Ale i tak żałował ponoć jak diabli. - Inni też. I nie tyle filmu, ile tego, że Williams nie zapamięta tego tak dobrze, jak my. Bo w tym naszym Piotrkowie to się wszyscy w nim zakochali - mówi dzisiaj jeden z członków ekipy filmowej.

"Jakub Kłamca"

Kiedy Robin Williams przyjeżdżał z ekipą "Jakuba Kłamcy" do Polski był w gazie, kilka miesięcy przed światową premierą "Buntownika z wyboru". W Łodzi, Piotrkowie Trybunalskim, a później Budapeszcie spotkał wtedy wielu Polaków, z którymi pracował na planie. Jego nazwisko działało na innych tak, że nawet kierowca z firmy produkcyjnej stał się bardziej oficjalny i do polskich aktorów, z którymi wcześniej wychodził na papierosa, zaczął mówić per "pan".

"Jakub kłamca" to ekranizacja powieści Jurka Beckera znanej w Polsce jako "Jakub łgarz"TriStar Pictures

- Jednego takiego aktora spotkałem w swojej karierze. Wie pan, gwiazdy hollywoodzkie mają swój świat, w którym trzeba je dopieszczać i rozpieszczać. Przyjeżdżają z asystentami i asystentami asystentów. Nie podejdziesz. A do nas przyjechał normalny facet - opowiada o początkach zdjęć do "Jakuba Kłamcy" Michał Szczerbic, który był wtedy kierownikiem produkcji.

Kto gorzej mówi po polsku?

Między Williamsem a Polakami chłodniej zrobiło się ponoć tylko raz - kiedy pomyślał, że całe centrum Piotrkowa to specjalnie stworzona scenografia do ich filmu (akcja toczy się w getcie).

Szczerbic: - Ale poza tym była chemia. W Budapeszcie z Polakami chodził do kasyna, u nas rozkładał wszystkich na łopatki, kiedy nabijał się z polskich słów. No i ten "śmieszek" cieszył się jednocześnie takim szacunkiem, że Polacy zapominali przy nim języka.

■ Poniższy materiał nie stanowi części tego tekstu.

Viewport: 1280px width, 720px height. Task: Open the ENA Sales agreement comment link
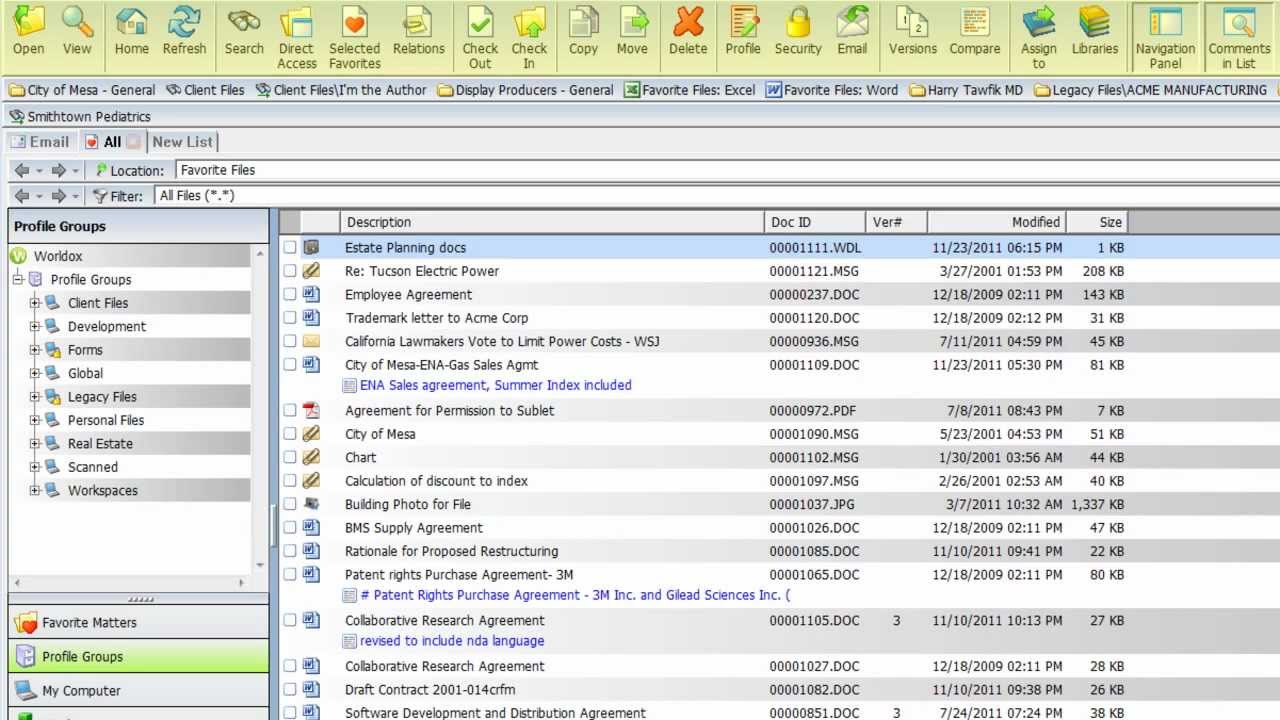tap(495, 385)
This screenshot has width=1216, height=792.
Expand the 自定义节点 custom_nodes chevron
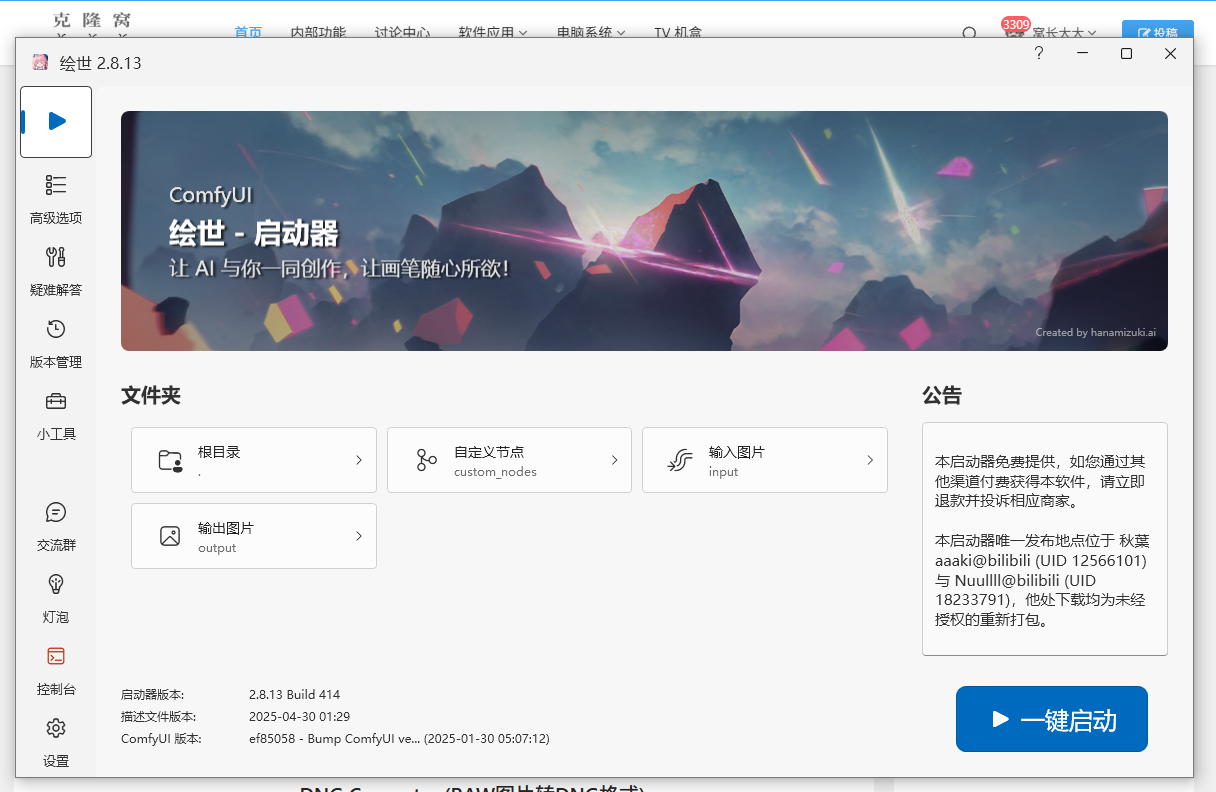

Wie coś na ten temat Piotr Gąsowski, który w filmie Petera Kassovitza ciągnął jeden z większych wątków. I jako jedyny z polskiej części obsady miał sceny tête-à-tête z Williamsem. O tym, jak wyglądało pierwsze podejście do jednej z nich, aktor pisze w rozdziale książki, która niebawem ma się ukazać.

- Powiedziałem pierwsze zdanie. On odpowiedział. A ja na to: "fuck!" - zgubiłem słowo. "Stop!"- słyszę. - "Powtarzamy!". Robin Williams klepie mnie po ramieniu i mówi: "Wszystko OK. Świetnie ci idzie". Poczułem się jeszcze gorzej - wspomina Gąsowski.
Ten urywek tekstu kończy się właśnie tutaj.